Rússia - Portugal: história das relações

As relações russo-portuguesas, que no seu conjunto foram pouco estudadas, sobretudo as ligações culturais, merecem ocupar um lugar na história europeia.

“Os vestígios portuguêses” nos arquivos russos

Os primeiros dados sobre Portugal em documentos russos surgem nos séculos XV-XVI, e estão relacionados com o agravamento da luta contra a sua hegemonia no transporte por via marítima, de especiarias orientais, após a descoberta por Vasco da Gama do caminho marítimo para a índia. Sabe-se de fonte fidedigna que uma missão de Génova chega em 1521 à corte de Vassily III. Os diplomatas tentaram atrair o czar russo para a sua nova estratégia: privar Portugal dos direitos exclusivos neste tipo de comércio. Pois antes da expedição de Vasco da Gama, as especiarias e outras mercadorias do Oriente chegavam à Europa através do Golfo Pérsico, do rio Eufrates e do Mar Negro ou através do Golfo Pérsico, do rio Nilo e do Medi-terrâneo.

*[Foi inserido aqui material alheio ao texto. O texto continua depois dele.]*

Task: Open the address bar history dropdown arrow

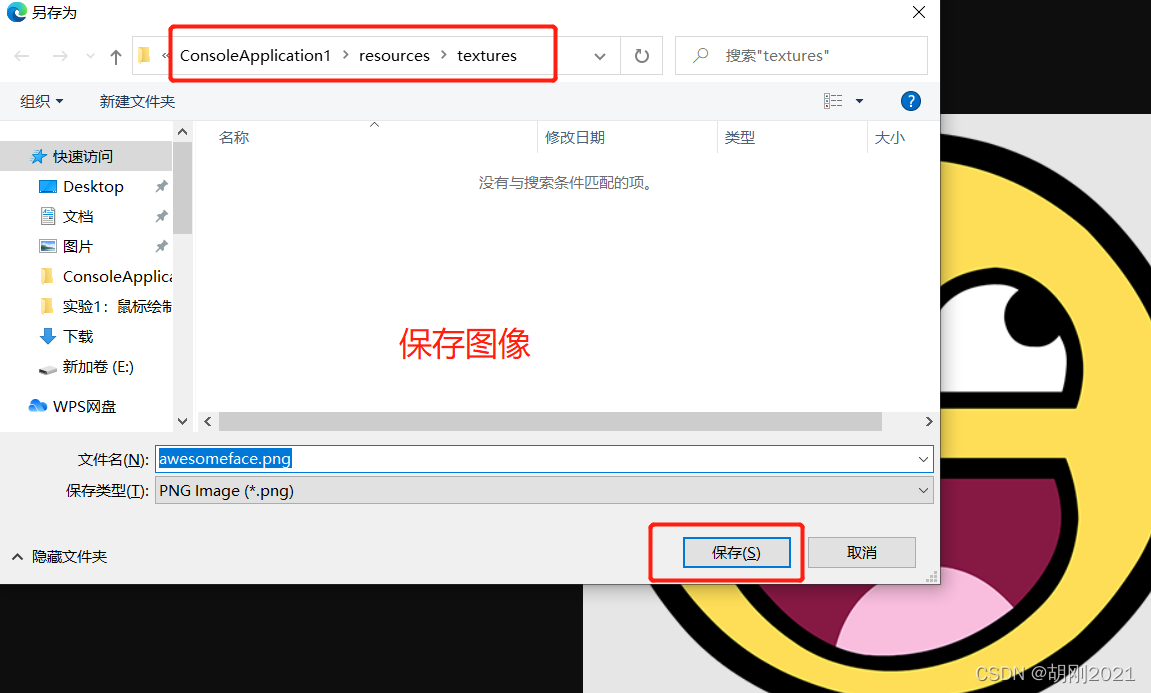Action: 601,55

Nas crónicas de Nicone diz-se que o capitão Paolo de Génova, portador de credenciais do Papa Leo X e do magistrado alemão Alberto, chegara a Moscovo para obter junto do czar russo a autorização para abrir uma rota comercial terrestre para o Industão através do território da Rússia. Segundo Nicone, “o visitante de Génova tentou persuadir os nossos boiardos de que em poucos anos enriqueceríamos e os cofres reais se encheriam de ouro com os impostos recebidos”. No entanto, Vassily não se deixou convencer, porque não desejava revelar as suas rotas comerciais no território russo aos estrangeiros.

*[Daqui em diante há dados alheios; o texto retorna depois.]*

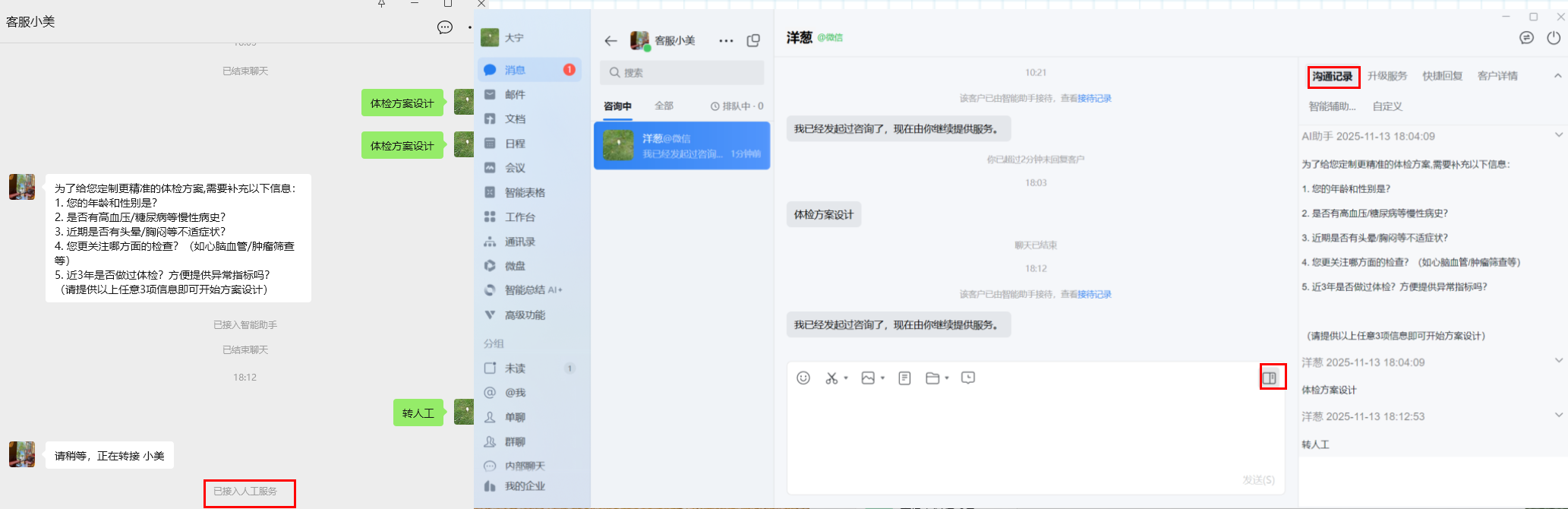Click the scissors screenshot tool icon
Image resolution: width=1568 pixels, height=509 pixels.
point(831,378)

Os documentos arquivados provam também que na corte russa se seguia com muita atenção as viagens e descobertas dos marinheiros portugueses. Nas décadas de 30-40 do século XVI, o escritor e tradutor russo, de origem grega, Máxime Grek, escreveu nas suas crónicas sobre a descoberta pelos navegadores portugueses, chefiados por Afonso de Albuquerque, das ilhas Molucas, famosas pelas suas especiarias, em 1515: “...eles descobriram muitas ilhas, algumas habitadas, outras - não”. Algumas dessas ilhas ricas, com elevada densidade populacional, foram conquistadas, outras (Sumatra e Java) ficaram voluntariamente a pertencer a Portugal.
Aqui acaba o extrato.